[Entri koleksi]

• • • • •

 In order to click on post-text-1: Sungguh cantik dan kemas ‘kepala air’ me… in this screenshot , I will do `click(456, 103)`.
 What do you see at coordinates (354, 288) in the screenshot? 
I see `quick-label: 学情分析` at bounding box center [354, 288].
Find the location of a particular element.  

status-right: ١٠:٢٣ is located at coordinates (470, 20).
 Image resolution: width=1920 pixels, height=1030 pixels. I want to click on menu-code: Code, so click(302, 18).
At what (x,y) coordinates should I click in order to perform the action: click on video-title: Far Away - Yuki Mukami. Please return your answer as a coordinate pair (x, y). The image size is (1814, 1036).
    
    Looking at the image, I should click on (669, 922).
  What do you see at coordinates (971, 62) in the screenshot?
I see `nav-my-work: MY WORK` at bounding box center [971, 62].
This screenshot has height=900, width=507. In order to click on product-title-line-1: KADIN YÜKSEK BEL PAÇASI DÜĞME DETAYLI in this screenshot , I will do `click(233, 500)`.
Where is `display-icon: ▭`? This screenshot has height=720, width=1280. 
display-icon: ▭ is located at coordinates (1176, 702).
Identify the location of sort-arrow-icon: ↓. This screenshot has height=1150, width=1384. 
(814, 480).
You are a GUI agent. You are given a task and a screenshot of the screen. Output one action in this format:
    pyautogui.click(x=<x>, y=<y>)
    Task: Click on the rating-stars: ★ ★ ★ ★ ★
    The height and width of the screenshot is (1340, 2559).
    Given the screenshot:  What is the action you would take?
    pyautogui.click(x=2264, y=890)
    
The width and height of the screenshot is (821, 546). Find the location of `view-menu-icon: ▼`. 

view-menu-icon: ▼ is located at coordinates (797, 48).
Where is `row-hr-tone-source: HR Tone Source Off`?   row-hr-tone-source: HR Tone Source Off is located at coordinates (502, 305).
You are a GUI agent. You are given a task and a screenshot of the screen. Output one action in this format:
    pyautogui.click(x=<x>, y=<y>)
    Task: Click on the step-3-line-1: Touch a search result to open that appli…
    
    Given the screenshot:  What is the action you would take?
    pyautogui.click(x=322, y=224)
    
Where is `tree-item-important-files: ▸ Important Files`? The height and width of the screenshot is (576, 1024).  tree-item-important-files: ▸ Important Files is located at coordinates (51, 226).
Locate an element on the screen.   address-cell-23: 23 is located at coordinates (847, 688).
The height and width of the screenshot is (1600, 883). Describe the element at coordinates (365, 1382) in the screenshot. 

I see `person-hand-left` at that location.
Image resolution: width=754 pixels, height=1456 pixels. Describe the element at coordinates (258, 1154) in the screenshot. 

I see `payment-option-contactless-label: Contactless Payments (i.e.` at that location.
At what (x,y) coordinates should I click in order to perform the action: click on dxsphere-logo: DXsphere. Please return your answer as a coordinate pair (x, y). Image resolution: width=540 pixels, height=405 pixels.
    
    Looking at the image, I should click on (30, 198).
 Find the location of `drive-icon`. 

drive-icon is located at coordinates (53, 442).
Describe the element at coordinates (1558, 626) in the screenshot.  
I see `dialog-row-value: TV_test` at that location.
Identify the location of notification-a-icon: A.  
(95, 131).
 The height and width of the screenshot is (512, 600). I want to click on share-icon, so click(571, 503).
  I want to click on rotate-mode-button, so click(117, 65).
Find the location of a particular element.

• • • • •

### Ketentuan Tugas
Sajikan bentangan mulai dari baris yang memuat "Describe the element at coordinates (1558, 626)" hingga akhir seluruh butir sebagai tabel Markdown dengan kolom Nomor dan Teks. Baris kosong tidak disertakan.

### Kotak Jawaban
| Nomor | Teks |
|---|---|
| 1 | Describe the element at coordinates (1558, 626) in the screenshot.   |
| 2 | I see `dialog-row-value: TV_test` at that location. |
| 3 | Identify the location of notification-a-icon: A.   |
| 4 | (95, 131). |
| 5 |  The height and width of the screenshot is (512, 600). I want to click on share-icon, so click(571, 503). |
| 6 |   I want to click on rotate-mode-button, so click(117, 65). |
| 7 | Find the location of a particular element. |